● GOAL:
Write out each line of the records below word for word, changing nothing.

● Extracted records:
— Begin —

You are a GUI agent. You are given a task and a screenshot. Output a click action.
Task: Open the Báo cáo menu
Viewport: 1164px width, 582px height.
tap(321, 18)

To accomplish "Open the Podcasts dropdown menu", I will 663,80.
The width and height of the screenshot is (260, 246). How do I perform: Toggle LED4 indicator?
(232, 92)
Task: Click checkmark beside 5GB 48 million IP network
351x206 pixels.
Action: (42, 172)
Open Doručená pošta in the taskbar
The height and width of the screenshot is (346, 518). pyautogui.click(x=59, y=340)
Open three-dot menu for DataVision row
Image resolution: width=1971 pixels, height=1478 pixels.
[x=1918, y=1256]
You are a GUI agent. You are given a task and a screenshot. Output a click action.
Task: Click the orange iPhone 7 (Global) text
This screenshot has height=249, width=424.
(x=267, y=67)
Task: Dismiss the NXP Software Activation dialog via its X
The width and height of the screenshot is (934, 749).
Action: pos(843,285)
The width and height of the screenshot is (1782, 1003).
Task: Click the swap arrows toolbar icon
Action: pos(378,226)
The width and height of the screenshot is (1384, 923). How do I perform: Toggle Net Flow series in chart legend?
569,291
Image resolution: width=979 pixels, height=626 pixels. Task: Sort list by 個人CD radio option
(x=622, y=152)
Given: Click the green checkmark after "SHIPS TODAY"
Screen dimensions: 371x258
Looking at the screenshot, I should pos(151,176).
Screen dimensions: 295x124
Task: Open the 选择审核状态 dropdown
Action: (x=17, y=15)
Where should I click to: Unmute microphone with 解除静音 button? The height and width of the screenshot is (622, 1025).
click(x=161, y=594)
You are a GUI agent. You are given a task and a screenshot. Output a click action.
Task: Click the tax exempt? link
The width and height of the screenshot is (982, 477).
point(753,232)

— End —

● CORRECT OUTPUT:
You are a GUI agent. You are given a task and a screenshot. Output a click action.
Task: Open the Báo cáo menu
Viewport: 1164px width, 582px height.
tap(321, 18)

To accomplish "Open the Podcasts dropdown menu", I will 663,80.
The width and height of the screenshot is (260, 246). How do I perform: Toggle LED4 indicator?
(232, 92)
Task: Click checkmark beside 5GB 48 million IP network
351x206 pixels.
Action: (42, 172)
Open Doručená pošta in the taskbar
The height and width of the screenshot is (346, 518). pyautogui.click(x=59, y=340)
Open three-dot menu for DataVision row
Image resolution: width=1971 pixels, height=1478 pixels.
[x=1918, y=1256]
You are a GUI agent. You are given a task and a screenshot. Output a click action.
Task: Click the orange iPhone 7 (Global) text
This screenshot has height=249, width=424.
(x=267, y=67)
Task: Dismiss the NXP Software Activation dialog via its X
The width and height of the screenshot is (934, 749).
Action: pos(843,285)
The width and height of the screenshot is (1782, 1003).
Task: Click the swap arrows toolbar icon
Action: pos(378,226)
The width and height of the screenshot is (1384, 923). How do I perform: Toggle Net Flow series in chart legend?
569,291
Image resolution: width=979 pixels, height=626 pixels. Task: Sort list by 個人CD radio option
(x=622, y=152)
Given: Click the green checkmark after "SHIPS TODAY"
Screen dimensions: 371x258
Looking at the screenshot, I should pos(151,176).
Screen dimensions: 295x124
Task: Open the 选择审核状态 dropdown
Action: (x=17, y=15)
Where should I click to: Unmute microphone with 解除静音 button? The height and width of the screenshot is (622, 1025).
click(x=161, y=594)
You are a GUI agent. You are given a task and a screenshot. Output a click action.
Task: Click the tax exempt? link
The width and height of the screenshot is (982, 477).
point(753,232)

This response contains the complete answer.